PONG is a great example of Wii Sports. PONG wasn’t the first commercial video game, but it was the first successful commercial video game. PONG’s genius was whittling away controls until instructions was ‘hit ball for high score’. You could throw anyone at PONG, and they would figure out how to play. Nintendo did this with the Wii early games. Nintendo also did this with the NES (though few people realize this). This was not done in the 16-bit Generation onward.

Sports games also have been the traditional bread and butter hits of the video game industry.

Wii Sports featured a NES era game design. The role of the Wii-mote was making the game accessible. It was, as Iwata said, to ‘break down the walls’ between gamer and non-gamer.

A game console had three wires connecting it: the power, the input, and the output.

No one gives a damn if the power is innovated. Oh no! The game console uses less power. Kids don’t care about that.

The output receives innovation all the time. HD graphics is an output innovation. Color graphics on handhelds were an output innovation.

The input innovations have been quite rare. The NES did many input innovations but especially the D-pad. Some might argue that analog stick of the N64 controller was an input innovation (I’d argue the opposite as it created more walls between gamers and non-gamers).

It wasn’t motion controls that made Wii Sports happen. It was Wii Sports that made motion controls happen.

Just as it wasn’t the Gameboy that made Tetris happen. It was Tetris that made the Gameboy happen.

It wasn’t the DS that made Nintendogs happen. It was Nintendogs that made the DS happen.

It wasn’t the D-Pad that made Super Mario Brothers happen. It was Super Mario Brothers that made the D-Pad happen.

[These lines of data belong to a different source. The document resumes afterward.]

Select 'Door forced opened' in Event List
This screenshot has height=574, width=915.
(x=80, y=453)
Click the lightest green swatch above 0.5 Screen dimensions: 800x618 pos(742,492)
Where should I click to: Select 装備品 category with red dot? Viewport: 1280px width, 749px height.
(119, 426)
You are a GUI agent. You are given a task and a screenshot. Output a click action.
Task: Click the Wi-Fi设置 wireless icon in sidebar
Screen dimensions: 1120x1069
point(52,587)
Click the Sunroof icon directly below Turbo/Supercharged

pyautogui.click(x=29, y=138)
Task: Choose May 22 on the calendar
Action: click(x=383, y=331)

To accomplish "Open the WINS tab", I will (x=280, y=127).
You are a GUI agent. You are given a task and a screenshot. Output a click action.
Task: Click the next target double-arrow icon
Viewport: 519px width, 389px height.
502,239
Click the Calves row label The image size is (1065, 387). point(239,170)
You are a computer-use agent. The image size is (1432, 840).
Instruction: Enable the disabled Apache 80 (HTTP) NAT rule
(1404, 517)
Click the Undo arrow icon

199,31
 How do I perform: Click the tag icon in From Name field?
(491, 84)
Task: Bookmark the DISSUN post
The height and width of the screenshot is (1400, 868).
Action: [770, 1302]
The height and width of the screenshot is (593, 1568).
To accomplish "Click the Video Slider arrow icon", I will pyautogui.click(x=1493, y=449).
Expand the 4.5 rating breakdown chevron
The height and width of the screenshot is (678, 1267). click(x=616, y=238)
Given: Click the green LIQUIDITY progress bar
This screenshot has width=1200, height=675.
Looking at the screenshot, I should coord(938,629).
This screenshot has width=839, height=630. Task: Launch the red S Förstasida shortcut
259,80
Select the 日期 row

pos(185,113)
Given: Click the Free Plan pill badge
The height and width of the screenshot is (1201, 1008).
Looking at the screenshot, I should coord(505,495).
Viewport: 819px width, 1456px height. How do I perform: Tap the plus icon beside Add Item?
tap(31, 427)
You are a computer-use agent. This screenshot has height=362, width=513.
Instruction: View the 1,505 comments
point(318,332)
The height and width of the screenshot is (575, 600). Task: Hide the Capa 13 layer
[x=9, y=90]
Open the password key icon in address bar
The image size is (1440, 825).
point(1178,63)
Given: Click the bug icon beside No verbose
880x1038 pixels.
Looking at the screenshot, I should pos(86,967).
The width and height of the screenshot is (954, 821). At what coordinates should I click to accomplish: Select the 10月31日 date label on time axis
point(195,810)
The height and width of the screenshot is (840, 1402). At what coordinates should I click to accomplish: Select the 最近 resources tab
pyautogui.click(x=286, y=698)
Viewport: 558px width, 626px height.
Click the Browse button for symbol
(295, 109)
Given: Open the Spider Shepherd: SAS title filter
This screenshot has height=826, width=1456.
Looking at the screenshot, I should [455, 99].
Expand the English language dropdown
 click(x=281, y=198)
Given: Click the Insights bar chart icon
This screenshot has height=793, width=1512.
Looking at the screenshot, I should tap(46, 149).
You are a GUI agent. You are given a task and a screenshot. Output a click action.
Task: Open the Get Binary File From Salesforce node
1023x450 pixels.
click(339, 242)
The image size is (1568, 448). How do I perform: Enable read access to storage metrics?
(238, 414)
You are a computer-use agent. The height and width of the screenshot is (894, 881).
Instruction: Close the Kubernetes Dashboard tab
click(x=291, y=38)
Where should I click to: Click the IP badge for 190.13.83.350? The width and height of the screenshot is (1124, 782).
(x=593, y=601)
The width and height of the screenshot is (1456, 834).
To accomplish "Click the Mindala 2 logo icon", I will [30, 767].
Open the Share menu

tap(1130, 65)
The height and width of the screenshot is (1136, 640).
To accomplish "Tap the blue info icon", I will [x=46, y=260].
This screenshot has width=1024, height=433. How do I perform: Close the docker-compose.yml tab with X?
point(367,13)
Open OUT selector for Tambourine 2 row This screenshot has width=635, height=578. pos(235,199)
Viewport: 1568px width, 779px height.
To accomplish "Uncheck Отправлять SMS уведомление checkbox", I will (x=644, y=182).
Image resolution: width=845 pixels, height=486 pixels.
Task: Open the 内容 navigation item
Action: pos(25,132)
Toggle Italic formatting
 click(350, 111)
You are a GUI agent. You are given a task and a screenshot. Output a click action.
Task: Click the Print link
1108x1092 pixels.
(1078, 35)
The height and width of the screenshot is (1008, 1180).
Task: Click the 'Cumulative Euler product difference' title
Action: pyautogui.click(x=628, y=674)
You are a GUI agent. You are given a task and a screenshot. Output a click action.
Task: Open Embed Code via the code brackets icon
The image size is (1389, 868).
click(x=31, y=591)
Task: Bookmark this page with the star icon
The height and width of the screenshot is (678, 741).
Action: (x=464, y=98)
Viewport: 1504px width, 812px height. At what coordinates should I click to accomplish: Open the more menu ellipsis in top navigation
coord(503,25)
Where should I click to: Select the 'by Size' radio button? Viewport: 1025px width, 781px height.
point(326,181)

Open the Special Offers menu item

It wasn’t the analog stick that made Super Mario 64 happen. It was Super Mario 64 that made the analog stick happen.

The software always establishes the hardware, never the other way around. Of course, in developing it, they need the hardware in order to make software for it. But this does not matter. No one bought the Wii for motion controls.

Let me repeat this.

No one bought the Wii for motion controls.

They bought the Wii for Wii Sports.

They bought the Wii for Wii Fit.

They bought the Wii for NSMB Wii or some other game.

Yamauchi’s prime console rule applies. Software drives the hardware.

Asking if Wii Sports would be as popular if it was made on the Gamecube is like asking if Super Mario Brothers would be as popular if made on the Commodore 64. (It wasn’t.) Nintendo develops their games as an integrated hardware and software maker. If Wii Sports was made for the Gamecube, it would be utilizing the Gamecube hardware to its finest effect. The Gamecube hardware was designed for better visual output, so a Wii Sports for Gamecube would have been a visual treat.

It would not have generated the same amount of interest for the same reason why the Gamecube failed. People aren’t as concerned about output in games as people think. Even as I write this, Minecraft, a game of blocks, is the best, most consistent, selling game on nearly all platforms.

I think the greatest tragedy is occurring with gaming by assigning the success of Wii Sports solely to the controller. Most Wii games had access to that same controller, yet none of them enjoyed the success that Wii Sports did. Why is that? It isn’t logical to say it was mostly due to the controller. How about giving the game design some credit?

But no, Wii Sports, the game, will never, ever be given credit. Hardcore gamers despise sports games and despise non-immersion. Giving Wii Sports the credit would upend many conventions on how we think about gaming. It is intellectually lazier to simply declare it ‘due to the gimmick’ and call it a day. Even PONG gets more credit for its game design than Wii Sports does today. It’s so sad.

Then again, there are people out there who really want to believe Splatoon is a blockbuster hit and that the Pikmin franchise is popular. I don’t know what to say to these people.

Such people also believe the Wii U is a ‘great console’ even though it is goring Nintendo. If Wii U was such a great console, then the Saturn had to have been a great console for Sega, right? You cannot separate the sales as the sales define the user base which defines the number of games made for that system.

Above: Still better than hardcore games. This is making me want to go and play some Wii Sports!